• From Gurgaon to Gurugram: Here’s why corporate citizens are resisting the name change

    Take a city called Gurugram. Consider that its high end residential hubs are called Wellington, Oakwood, Carlton, Bel Aire, Labarnum, Beverly Park, Hamilton Court. And that it hosts swanky office complexes of Coca-Cola, Pepsi-Co, Google, Microsoft, Intel, IBM, SAP, Qualcomm and many other MNCs.

    Is there a branding dissonance here? Will Gurgaon lose something upon being renamed? Yes, say many company heads, companies and residents of high-end properties.

    This strong argument from Saurabh Srivastava, co-founder, Indian Angel Network, is representative of corporate high flyers’ response to Gurugram: “To put it mildly, it’s a silly idea and does not add any value… Whoever you are attempting to impress with this change will certainly not think of you as smarter people. Any impact it will have on business or anything will be negative.” Aditya Ghosh, president, IndiGo, was as strong in his critique: “It’s a pea-brained idea. It kills the brand that has got built around the world.”

    Srivastava’s point that Gurgaon as a brand had its own unique identity is echoed by MakeMyTrip’s boss Deep Kalra, who also flagged unnecessary cost as a negative: “This is not a good idea, since it will cause unnecessary confusion for all for years to come…It’s a total waste of government and corporate money, which I am sure will run into hundreds of crores over time. All documentation, signages on roads, metros, listings, websites etc will need to change. Gurgaon has been established as a hub for corporates, both international and Indian; makes little sense to try and change the name…” Adman, television talking head and columnist Suhel Seth called the renaming an “epic mistake”. “There should be logic to this. Just to invoke Hinduism…they can’t change names like that,” he said.

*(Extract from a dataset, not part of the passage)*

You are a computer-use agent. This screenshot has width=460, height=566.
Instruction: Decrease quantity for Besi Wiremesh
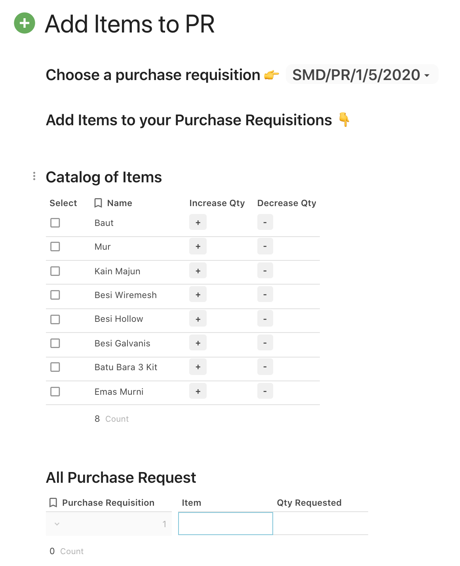[x=265, y=295]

    PepsiCo India CEO D Shivakumar was one of the dissenters, arguing the “government decision to rename” will not make any difference as the city will thrive thanks to its “ecosystem of companies and a large talent pool”.

    “I do not think it makes any difference to business or industry,” RC Bhargava, chairman, Maruti Suzuki, said, arguing the renaming is irrelevant.

    But a senior executive of a leading American MNC said Gurugram will have even less “meaning” for Western corporate heavyweights than Gurgaon. “Our HQ people found it hard to relate to Gurgaon… Gurugram will defeat them.”

    Radhika Aggarwal, Chief Business Officer, Shopclues, said she found “no point in the name change” and that renaming will “add confusion”.

    Many senior corporate executives, for whom Gurgaon is a place of both work and residence, termed the renaming to Gurugram as “disastrous”. Their argument was that over the years Gurgaon had acquired a global and high-end cache despite being a “vernacular” name and that Gurugram will simply not have that brand sheen.

    Rajiv Talwar, CEO of Gurgaon-headquartered DLF, the real estate firm deeply involved with Gurgaon’s urban transformation, agrees with the loss of brand value argument, but in a different way: “Brands are in-built in our mind….who calls Connaught Place (a Delhi shopping hub) Rajiv Chowk…Most people don’t call Bangalore Bengaluru…”

    Talwar, however, reckons Gurugram’s many corporate and high-end residential complexes, places that gave Gurgaon its cache, will mitigate the impact of renaming. Another major real estate firm, which did not want to be identified, said there will be “some explaining to do to foreign investors” about Gurugram but Gurgaon’s attractions may not dim.

    Most real estate players said the subbranding of luxury apartment of complexes – the Carltons, Okawoods, Labarnums etc – will keep the impact of Gurugram at the minimum. Globalisation-friendly branding for high-priced properties will operate in their own space, distinct from the messaging from Gurugram – that’s the argument and hope of big property developers.

    Abraham Koshy, professor, marketing, IIM-Ahmedabad, said Gurugram will take a long time to take hold as a new name in the minds of people. But, interestingly, he also said the new name can become a plus: “It is the village of teachers. With its credentials, it’s like saying we are the teachers to the world. If carefully utilised, it can be a big plus.”

    But here’s something Haryana’s BJP Chief Minister, Manohar Lal, may want to consider. Some astrologers reckon ‘Gurugram’ is unpropitious. Bejan Daruwalla, one of India’s best-known astrologers, said the name change is “wrong”.

    “The earlier name had Jupiter on its side and this one does not. Jupiter is the planet that brings good luck, prosperity and wealth. The new name also has stagnation planets, Rahu and Ketu, on its side. There is no positive vibe one gets from the new name,” Daruwalla said.

    Perhaps the CM can draw comfort from Bhavesh N Patni, head astrologer for GaneshaSpeaks. com, who says in numerological terms, Gurugram’s “soul number” is 7, and that means there’ll be “a rise in spirituality among its dwellers”.